夢売るふたりのひげしゃちょーのレビュー・感想・評価

夢売るふたり(2012年製作の映画)
4.0
松たか子を改めて見直した。ここまで人間の内面からふつふつと湧き上がる心情を見事に表現できるとは。 『告白』でも怖さを表していたけど今作はそれ以上にすごい。 『告白』は復讐心が浮世離れしていたけど西川監督だけあって人間らしく表現されている。 それにしても鈴木砂羽演じるレイコとの関係をおえてお金を持って帰ったときの里子の嫉妬は恐ろしかった。そしてそれがお金になることを知ってからの里子の心の変わりよう。女は恐ろしい。そして強い。 阿部サダヲもかすむぐらいの演技を見せてくれた。 それほど西川監督の心理描写が巧みなのだろう。 そして非常に細かい演出をする。たとえば、夫が家をあけることが多いから欲求不満になった里子がオナニーをするシーンがあるがFAXの音でふと我にかえり中断するわけだけどきちんとパンツから出し指をティッシュ拭いている。 女性監督だからなのかここまで演出できる監督もそうそういないと思う。 もう一箇所、レイコが酔っ払ってゲロを吐くシーンがあるけど本当にゲロを吐いたような演技だったし、引き際に映ったゲロが妙にリアルだった。 今作ではところどころ映像も目に残る個所がある。
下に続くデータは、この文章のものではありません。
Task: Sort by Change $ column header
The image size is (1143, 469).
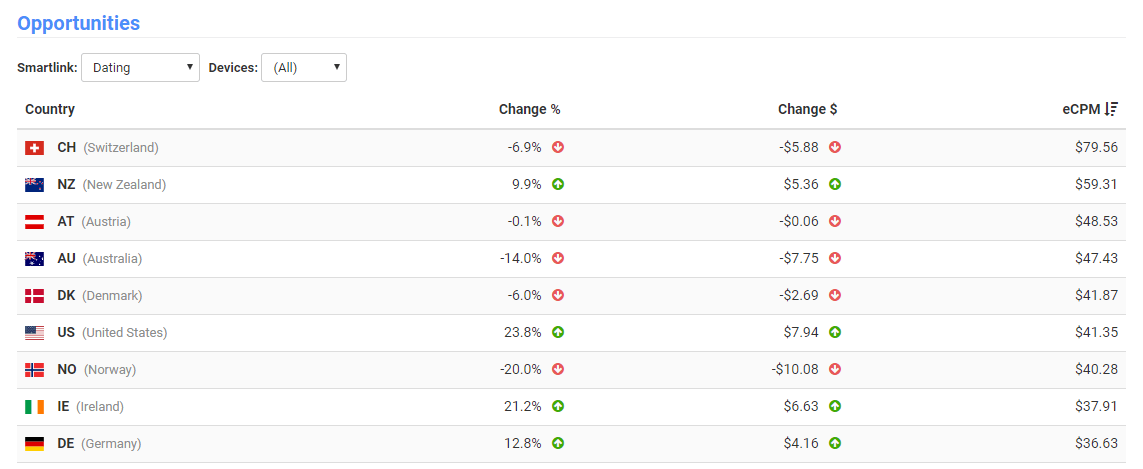Action: tap(807, 109)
軽トラでスカイツリー近くの物件を見に行く途中で街路樹を走り抜けそこからスカイツリーを映してみたりだとか。 ゴンチチ風の音楽もよかった。相当こだわって作ったんだろうなというのが伝わってくる。 ここまで書くとパーフェクトのようだけど騙した人数が多かくストーリー詰め込みすぎたせいか騙された女性達のその後が中途半端にしか描かれていない。それが残念。それでも、ラストはきちんとレイコさんにお金を返し、美しいカモメの鳴き声で終わることで希望を持たせてくれたのでよかった。DVDが発売されたらまた観てみたい。